== OBJECTIVE ==
Copy every one of the rows below word for word, leaving out the pictures.

— START EXERCISE MATERIAL —

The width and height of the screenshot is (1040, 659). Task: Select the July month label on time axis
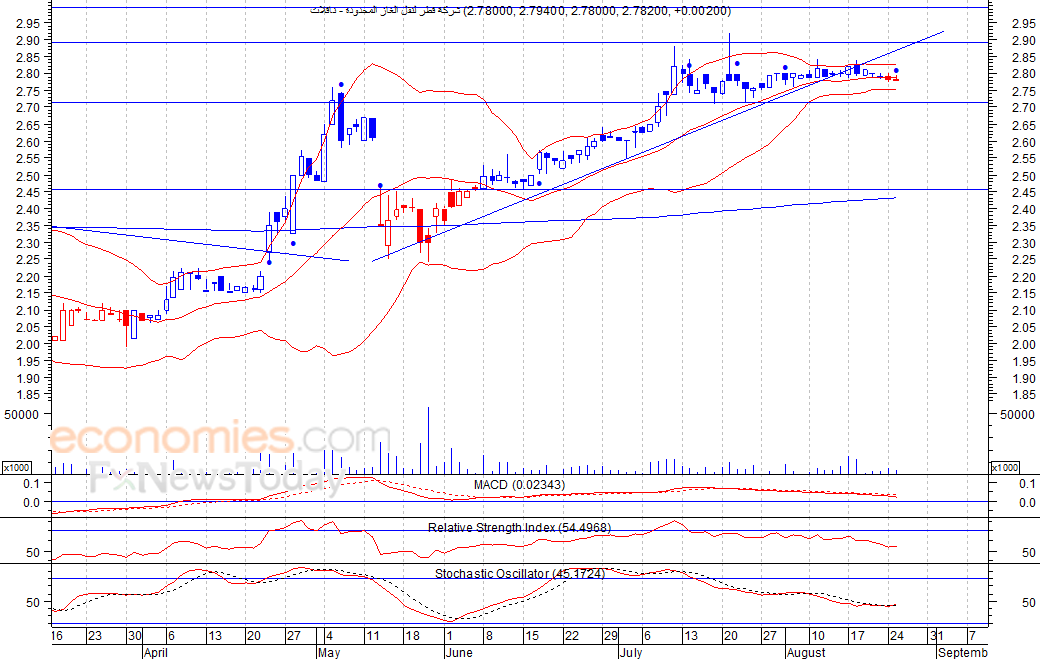click(630, 652)
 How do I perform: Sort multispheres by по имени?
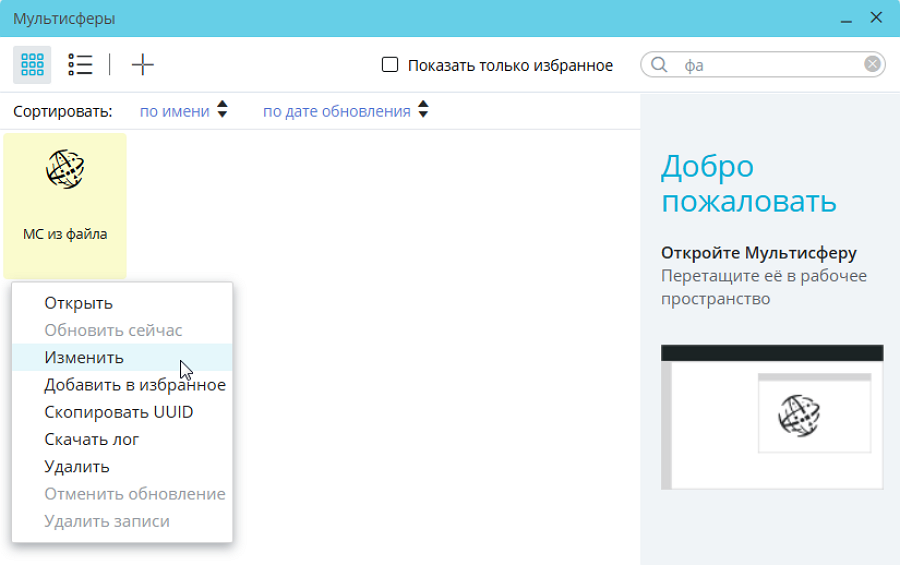click(174, 111)
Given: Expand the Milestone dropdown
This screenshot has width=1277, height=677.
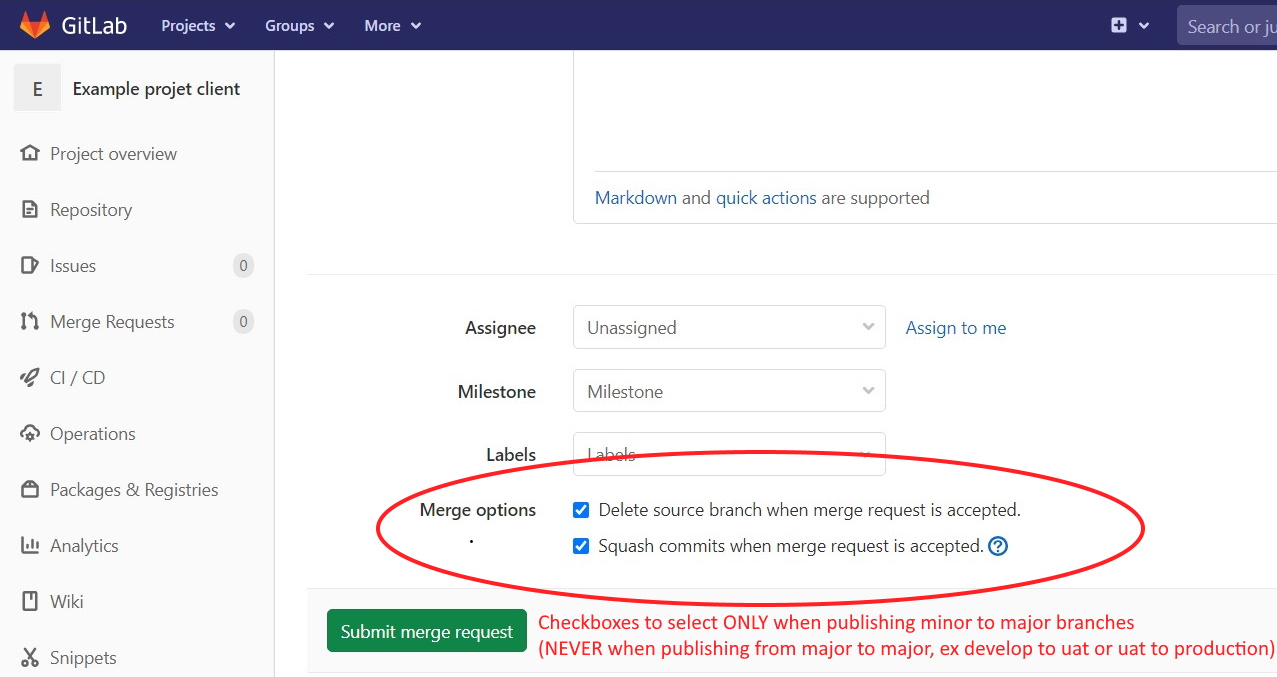Looking at the screenshot, I should (728, 391).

— END EXERCISE MATERIAL —

== FINISHED EXERCISE ==
The width and height of the screenshot is (1040, 659). Task: Select the July month label on time axis
click(630, 652)
 How do I perform: Sort multispheres by по имени?
click(174, 111)
Given: Expand the Milestone dropdown
This screenshot has width=1277, height=677.
Looking at the screenshot, I should (728, 391).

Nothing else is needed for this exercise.